Four key tax policies to observe in the year 2024:
Buckle Up for Tax Trends in 2024!
As the clock ticks towards the new year, it's time to stay alert and informed about upcoming tax developments that could have a significant impact on individuals and businesses. Here's what you need to know about the four crucial tax policy items that will be shaping the legal landscape next year:
1. Pillar Two
The Organization for Economic Co-operation and Development (OECD)'s Pillar Two initiative, also known as the Model Global Anti-Base Erosion (GloBE) Rules, is a globally coordinated tax regime aimed at ensuring large multinationals pay a minimum tax rate of 15% in every jurisdiction they operate. This means that companies must make up any shortfall with a top-up tax.
The rules require complex calculations of effective tax rates for each jurisdiction using a unique hybrid of tax and financial accounting concepts. These calculations will necessitate companies to maintain an additional set of books, disrupting not just their tax function but finance and controllership functions too. Some aspects of Pillar Two are set to be implemented in Q1 of 2024, so it's vital for in-scope companies to start leveraging data and data analysis tools to prepare for the coming changes.
2. Green Tax Credits
Passage of the Inflation Reduction Act (IRA) in August 2022 expanded the categories of projects eligible for green tax credits, offering new and enhanced opportunities for energy producers and investors in the U.S. Many of these credits can now be freely transferred between taxpayers, opening the floodgates for a wide array of taxpayers to capitalize on these incentives.
The green tax credit market might take some time to mature, so it's essential for companies to keep tabs on future developments and refine risk mitigation strategies to make the most of these incentives.
3. Corporate Alternative Minimum Tax (CAMT)
The CAMT, a minimum tax based on financial statement income that applies to "applicable corporations," was enacted as part of the IRA last August. The tax, which aims to prevent large corporations from avoiding substantial income tax, is set to be effective for tax years beginning in 2023. Many corporations may find it challenging to compute this AFSI, so businesses need to be ready to adapt to the complexities that this new regime will bring.
4. R&D Incentives
The R&D sector has long been a focal point for U.S. tax policy due to its essential role in fostering innovation that generates economic growth and job creation. In 2024, the IRS is expected to issue rules on how companies should amortize R&D costs. Companies should pay close attention to these rules and other investment trends that shape the innovation landscape going forward.
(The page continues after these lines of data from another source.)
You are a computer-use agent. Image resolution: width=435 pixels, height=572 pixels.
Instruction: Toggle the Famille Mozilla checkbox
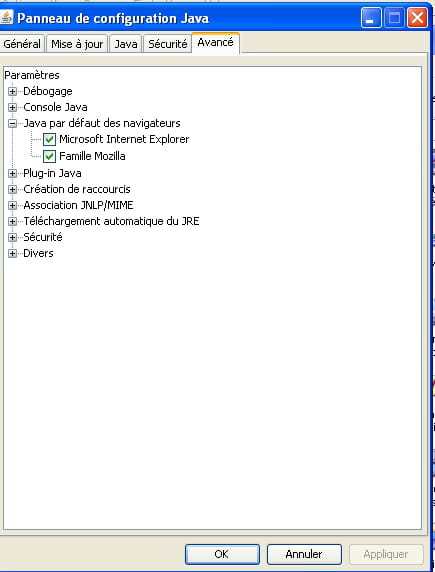pyautogui.click(x=49, y=156)

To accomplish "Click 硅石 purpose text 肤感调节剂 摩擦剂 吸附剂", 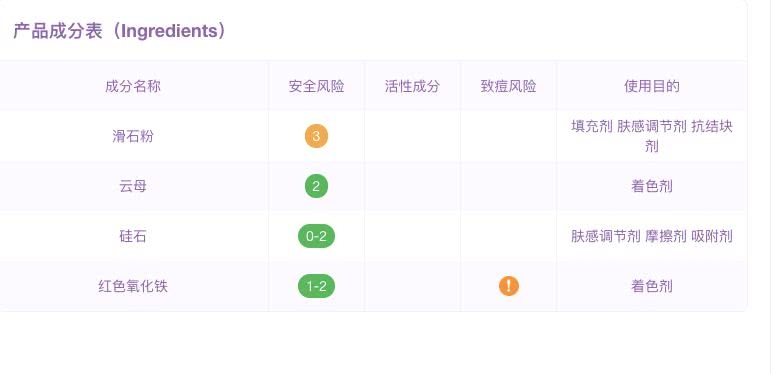I will (x=652, y=236).
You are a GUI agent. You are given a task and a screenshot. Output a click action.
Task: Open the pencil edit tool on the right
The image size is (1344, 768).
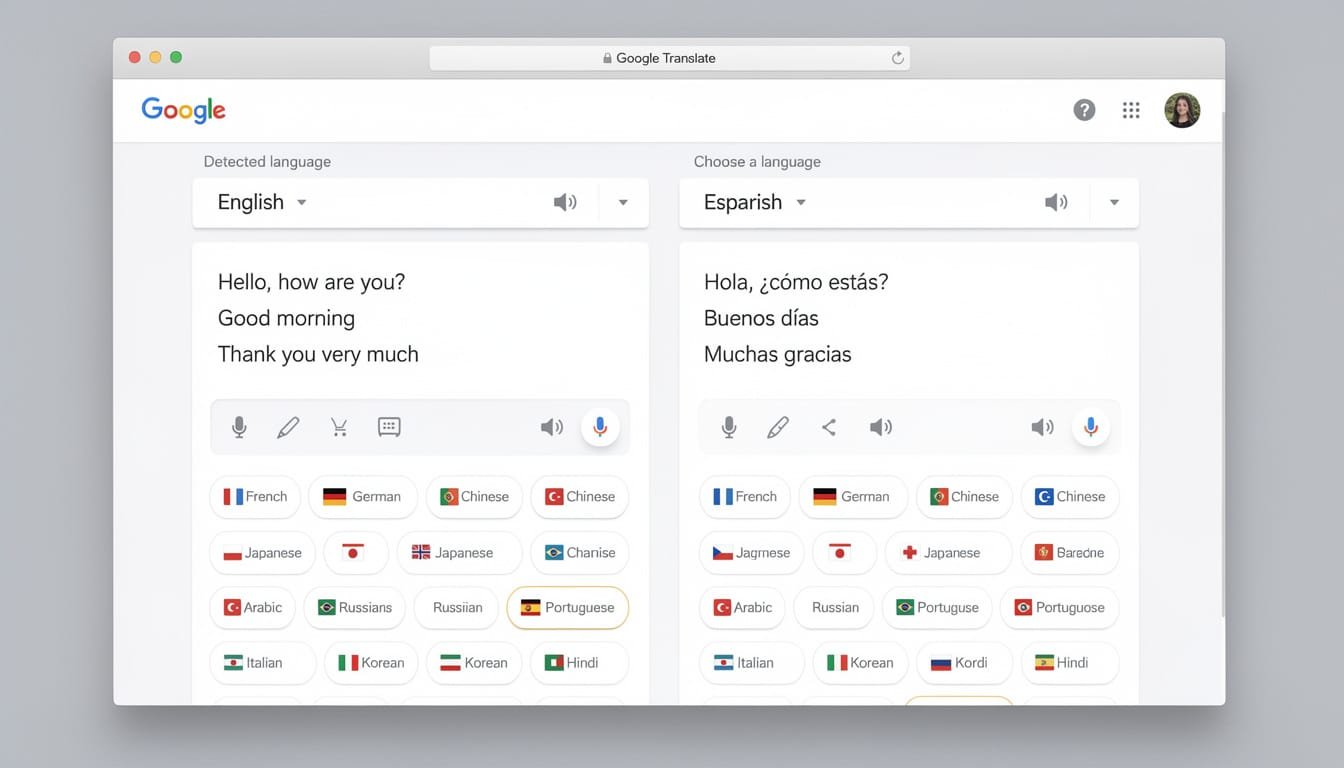coord(778,427)
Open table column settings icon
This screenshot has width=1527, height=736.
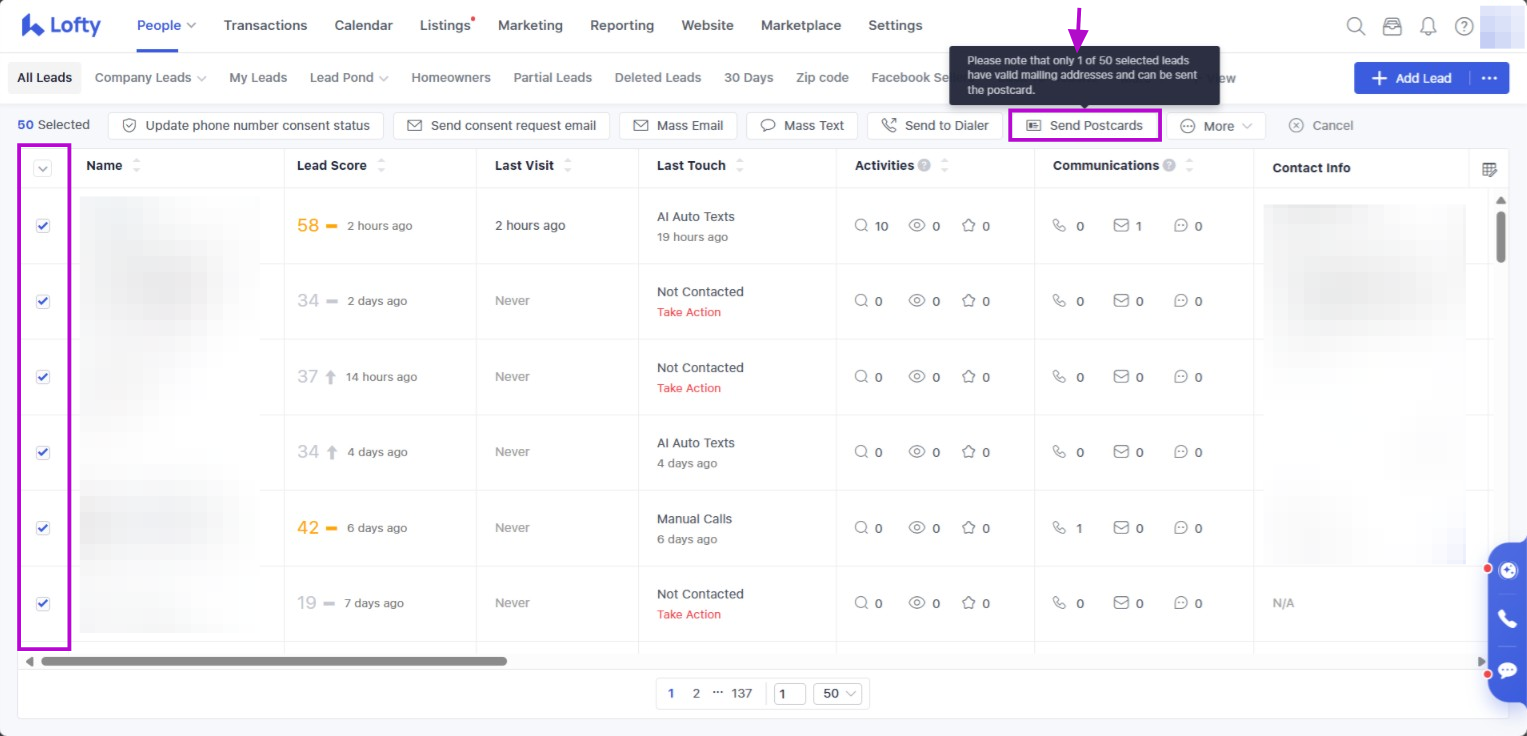point(1489,170)
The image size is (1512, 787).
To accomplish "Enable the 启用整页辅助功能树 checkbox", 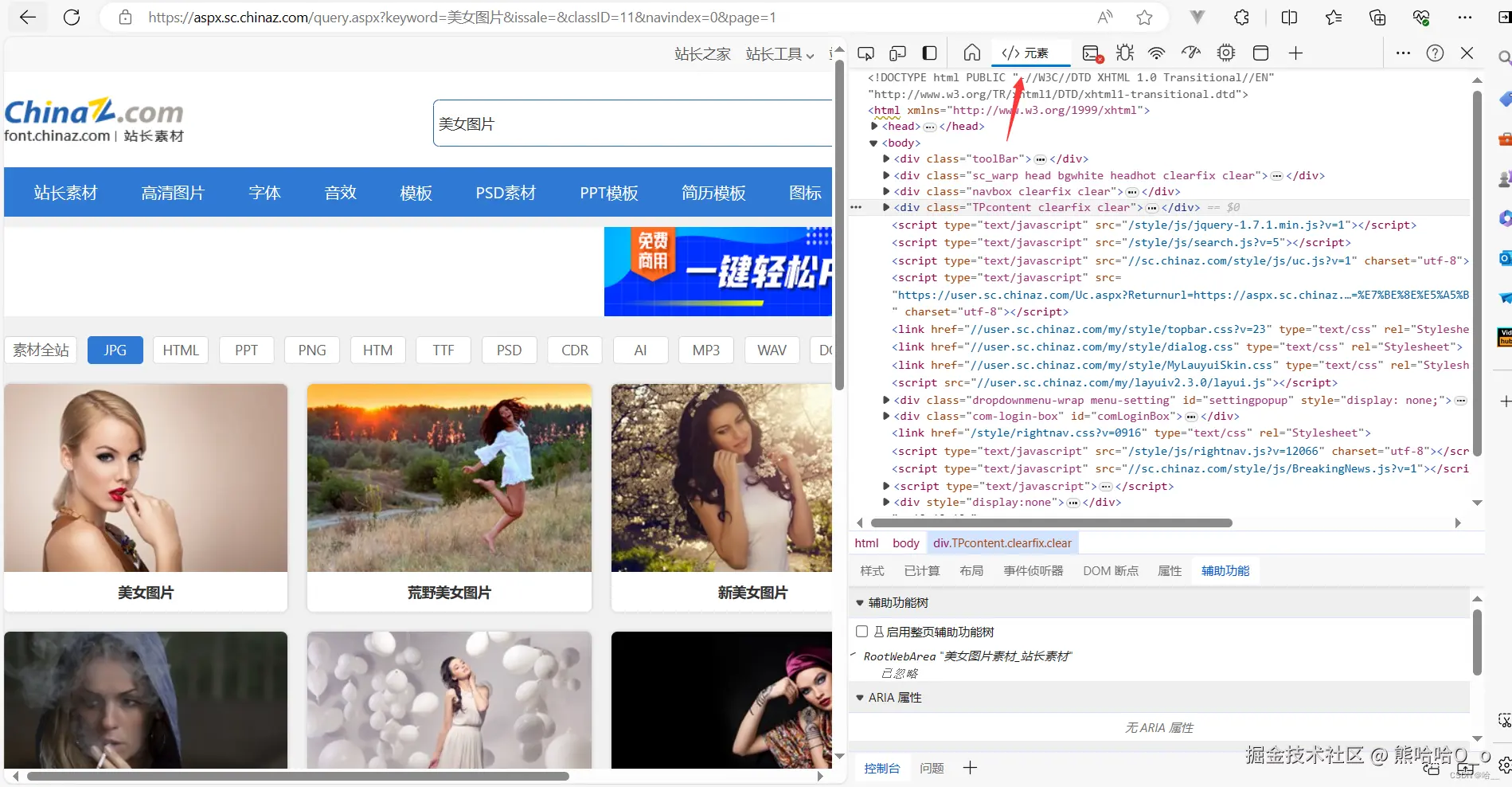I will click(861, 631).

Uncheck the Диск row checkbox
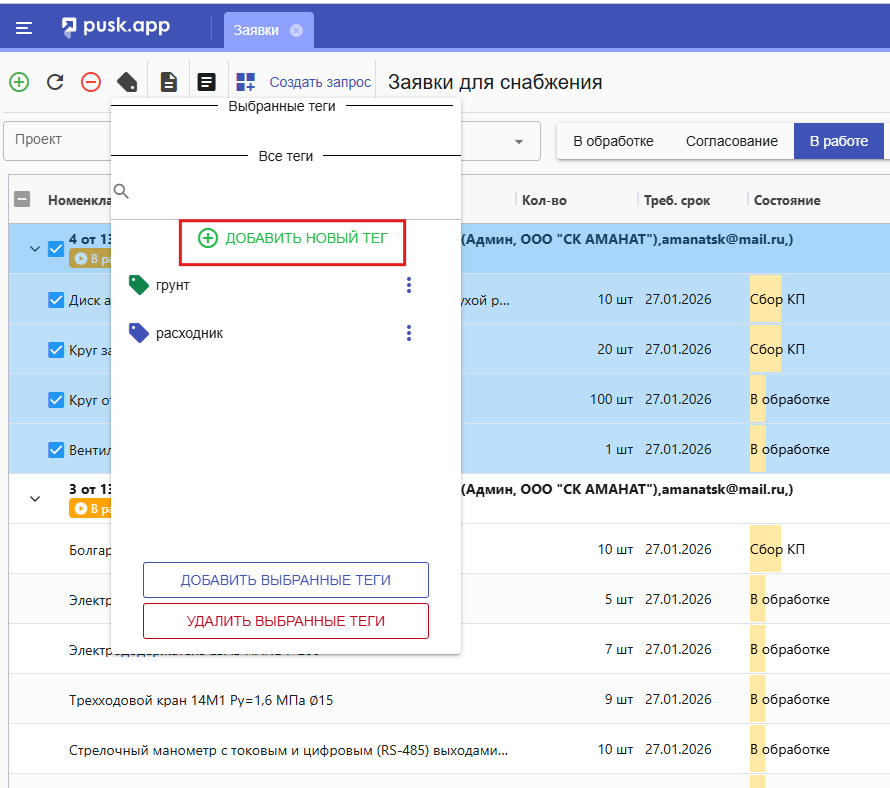point(57,299)
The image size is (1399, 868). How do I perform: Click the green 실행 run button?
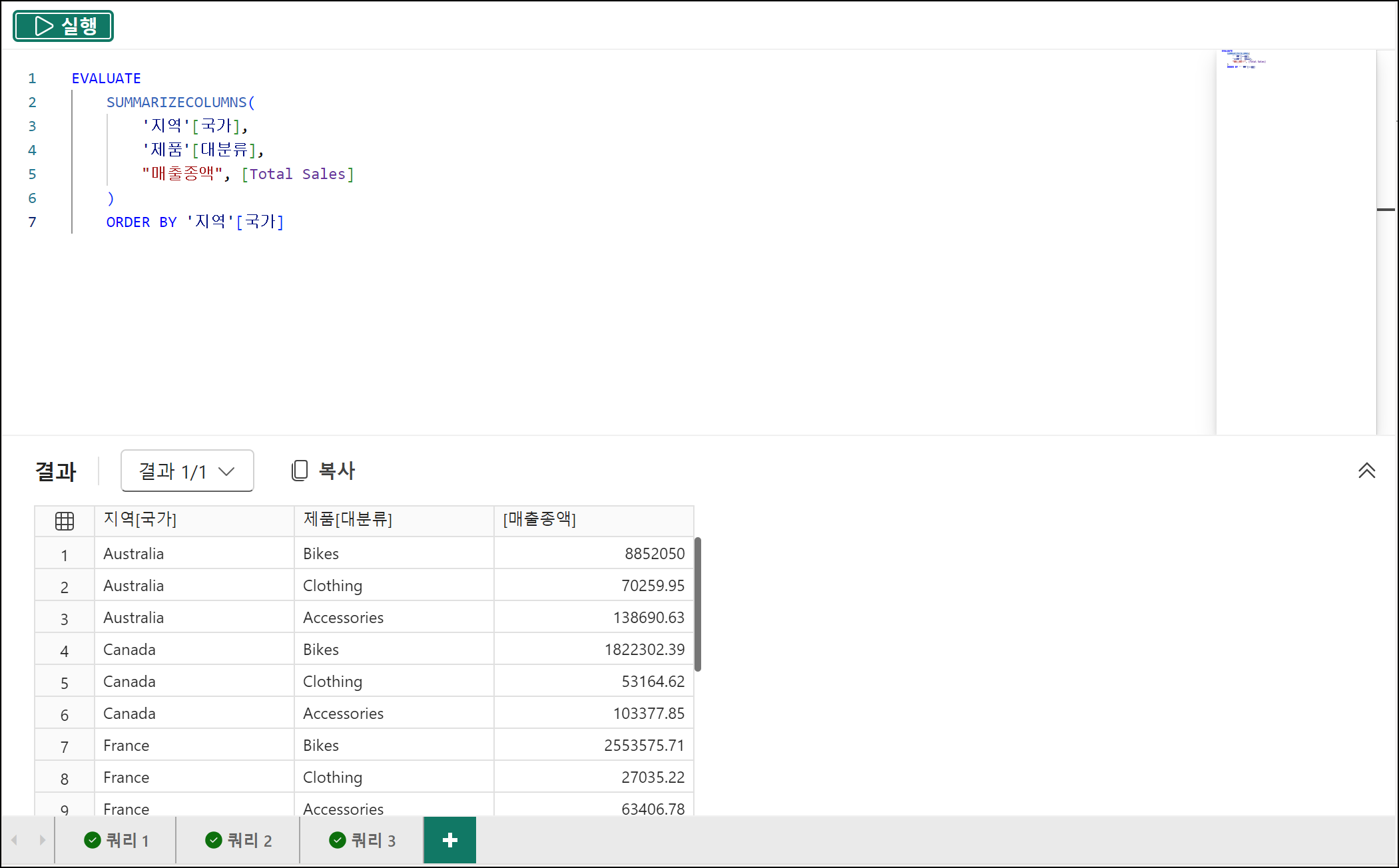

2024 is shaping up to be a pivotal year for tax policy, and staying informed about these crucial developments will put you ahead of the curve and ready to adapt to whatever challenges and opportunities that come your way.
Rema Serafi is an influential figure in the tax world, serving as Vice Chair of Tax at KPMG LLP.
[1] OECD - Tax Policy Reform Indicators (Harmful Tax Competition Index)[2] OECD - Model GloBE rules - Q&A on de minimis rules[3] OECD - Pillar Two - Implementation Timeline[4] KPMG - Pillar Two: Everything You Need to Know[5] Deloitte - Pillar Two: The Global Minimum Tax - An Overview
- Companies operating in multiple jurisdictions need to prepare for the implementation of the OECD's Pillar Two initiative, also known as the Model Global Anti-Base Erosion (GloBE) Rules, which will require them to maintain an additional set of books to calculate effective tax rates, potentially disrupting not just their tax function, but finance and controllership functions as well.
- The expansion of green tax credits through the Inflation Reduction Act offers new and enhanced opportunities for energy producers, investors, and a wide array of taxpayers. However, it's crucial for these entities to stay updated on future developments and refine risk mitigation strategies to effectively utilize these incentives in an evolving market.
- The Corporate Alternative Minimum Tax (CAMT), enacted as part of the IRA last August, aims to prevent large corporations from avoiding substantial income tax. Businesses will need to be ready to adapt to the complexities that this new regime will bring, as it is set to be effective for tax years beginning in 2023.
- The R&D sector will see changes in 2024, as the IRS is expected to issue rules on how companies should amortize R&D costs. Companies should pay close attention to these rules and other investment trends shaping the innovation landscape.
- The tax policy landscape in 2024 promises to be significant, with crucial developments such as Pillar Two, Green Tax Credits, CAMT, and R&D Incentives. Staying informed about these changes will help individuals and businesses adapt to the challenges and opportunities they present.
- In the realm of personal-finance, technology, business, and investing, it's essential to leverage data and analysis tools to prepare for the coming changes in tax policy, enabled by thought leaders like Rema Serafi.